В отношениях между поэтами и «вождями» – теоретиками, действительно, далеко не все было гладко. Одно из наиболее очевидных тому подтверждений – выход в феврале 1920 г. из Пролеткульта ряда поэтов, образовавших самостоятельную группу «Кузница»107. Повышенное внимание к вопросам художественной формы, мастерства, стремление отстоять творческую индивидуальность, право на поиск – характерные мотивы, которые сопутствовали образованию «Кузницы» и которые „в значительной мере шли вразрез с установками руководителей Пролеткульта. Трения на этой почве, приведшие в 1920 году к открытому конфликту, проявлялись и раньше. Те, кто ближе стоял к художественной практике, не могли не почувствовать искусственности навязываемых сверху схем, строгих регламентаций. «Когда явится пролетарская литература, т. е. когда она заговорит своим полным языком? Завтра. Как явится? Да очень просто: придет, даст коленом под известное место буржуазной литературе и займет ее положение. Вот к чему сводится большинство „теорий“ пророчествующих ясновидцев»108, – писал с явной издевкой В. Александровский. Но столь категорический тон, исключавший, казалось бы, малейшие компромиссы, не мешал подчас отступать на старые позиции. Ведь, расходясь к понимании того, как одна литература («пролетарская») сменит другую («буржуазную»), Александровский, в сущности, не брал под сомнение самой возможности такой «замены» – иными словами, оставался отчасти в кругу идей тех самых «пророчествующих ясновидцев», с которыми спорил, над которыми иронизировал. О том же свидетельствует и его пространное на тему, что, только уловив во всех тонкостях индустриальные ритмы, художник может быть понятен «трудящейся массе», что этот особый (непосредственно выведенный из заводской жизни) ритм позволит с необходимой точностью произвести «экзамен на пролетарского и не пролетарского писателя»109.

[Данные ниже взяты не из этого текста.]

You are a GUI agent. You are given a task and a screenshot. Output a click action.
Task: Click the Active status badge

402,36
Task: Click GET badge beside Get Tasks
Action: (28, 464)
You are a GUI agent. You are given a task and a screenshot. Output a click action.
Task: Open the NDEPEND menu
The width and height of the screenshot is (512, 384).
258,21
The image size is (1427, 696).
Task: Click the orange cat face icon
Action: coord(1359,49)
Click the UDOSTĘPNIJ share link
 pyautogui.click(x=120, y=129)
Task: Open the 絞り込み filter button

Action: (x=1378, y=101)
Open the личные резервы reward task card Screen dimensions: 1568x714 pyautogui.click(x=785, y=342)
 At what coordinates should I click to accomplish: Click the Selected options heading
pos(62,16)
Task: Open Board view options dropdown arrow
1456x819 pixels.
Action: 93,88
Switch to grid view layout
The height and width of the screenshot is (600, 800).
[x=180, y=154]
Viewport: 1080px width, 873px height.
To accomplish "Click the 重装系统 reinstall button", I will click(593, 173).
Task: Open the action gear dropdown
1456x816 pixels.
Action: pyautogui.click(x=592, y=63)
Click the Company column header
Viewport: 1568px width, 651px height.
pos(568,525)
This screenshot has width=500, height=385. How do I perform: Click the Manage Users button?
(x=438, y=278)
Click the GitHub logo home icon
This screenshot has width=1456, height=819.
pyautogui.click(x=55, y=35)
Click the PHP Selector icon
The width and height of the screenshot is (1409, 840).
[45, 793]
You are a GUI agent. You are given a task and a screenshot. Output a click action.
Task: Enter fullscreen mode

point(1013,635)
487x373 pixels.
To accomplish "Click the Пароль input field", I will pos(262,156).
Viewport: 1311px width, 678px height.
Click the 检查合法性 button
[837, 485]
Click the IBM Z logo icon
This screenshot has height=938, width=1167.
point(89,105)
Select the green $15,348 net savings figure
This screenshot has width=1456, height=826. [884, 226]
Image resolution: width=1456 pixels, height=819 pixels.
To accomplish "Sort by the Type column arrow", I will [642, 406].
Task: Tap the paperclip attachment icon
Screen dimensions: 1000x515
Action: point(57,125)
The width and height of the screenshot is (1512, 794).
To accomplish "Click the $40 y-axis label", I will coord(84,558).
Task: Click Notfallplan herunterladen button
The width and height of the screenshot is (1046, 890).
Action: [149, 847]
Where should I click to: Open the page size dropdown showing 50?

Вся эстетика Пролеткульта покоилась на этих основаниях. Она исходила из нехитрого, но заманчивого предположения, что писатели, вдыхавшие заводской воздух, обладают целым рядом незаменимых творческих преимуществ – именно в силу своего классового происхождения и занимаемого места в производстве. «Сам рабочий, – подробно разъяснял в одном из выступлений Лебедев-Полянский, – …передает свои переживания непосредственно, интеллигент же, хотя он и коммунист, передает не непосредственные переживания, а наблюдения над тем, что переживает рабочий у его котла. Этот интеллигент запечатлевает переживания из вторых рук, тогда как рабочий передает эти переживания так, как они запечатлелись в его пролетарской душе»110. Во все эти доводы, аргументацию поэты могли не очень-то вникать. Но общий дух учения им крайне импонировал. Понятно, что и на наставников-критиков особенно обижаться не приходилось. Хотя порой они подвергали поэтов суровой проработке, но в целом по отношению к этим поэтам был прочно усвоен комплиментарный тон. «Что ни стихотворение, то жемчужина поэзии, что ни рассказ, то свежее, талантливое, яркое, художественное произведение»111, – рассыпался в похвалах рецензент «Грядущего» по поводу одного весьма заурядного сборника. Да тут в известном смысле и не было особого противоречия: ведь решающее значение придавали «классовым признакам», и потому стихи рабочего поэта почти автоматически получали высший балл, их художественная слабость не очень тревожила. «Смущаться нечего, если содержание в художественном отношении не вполне совершенно, – успокаивал Ф. Калинин, – лишь бы оно не загораживало дорогу классовому социалистическому творчеству»112. Столь же поощрительно звучал призыв П. Бессалько: «Выявим себя внутренне, а внешне искусство само образуется»113.

Этими своими наставлениями пролеткультовская критика приносила немалый вред, дезориентировала писателей, из которых многие не очень-то твердо владели грамотой и которым, между тем, всячески внушалось, что им следует «не учиться, а творить», почти целиком положиться на свой «классовый инстинкт». Услужливая готовность увенчать лаврами любителя-самоучку, щедрые заверения, что картины, не поднимающиеся над уровнем самодеятельности, вскоре займут почетное место в Лувре и Третьяковской галерее, – все это культивировало настроения успокоенности, самодовольства, укрепляло ту позицию мнимого, но постоянно афишируемого превосходства, над которой немного позднее иронизировал Маяковский: «…Мы, мол, единственные, мы пролетарские». Непосредственно ирония была направлена по адресу писателей, связанных уже с рапповскими кругами. Но литературная болезнь, о которой шла речь, истоками своими прямо восходит к пролеткультовской среде. Неслучайно само это звание – пролеткультовец – приобрело несколько одиозную окраску, так или иначе ассоциируется с чертами догматизма, кичливости, непримиримого сектантства.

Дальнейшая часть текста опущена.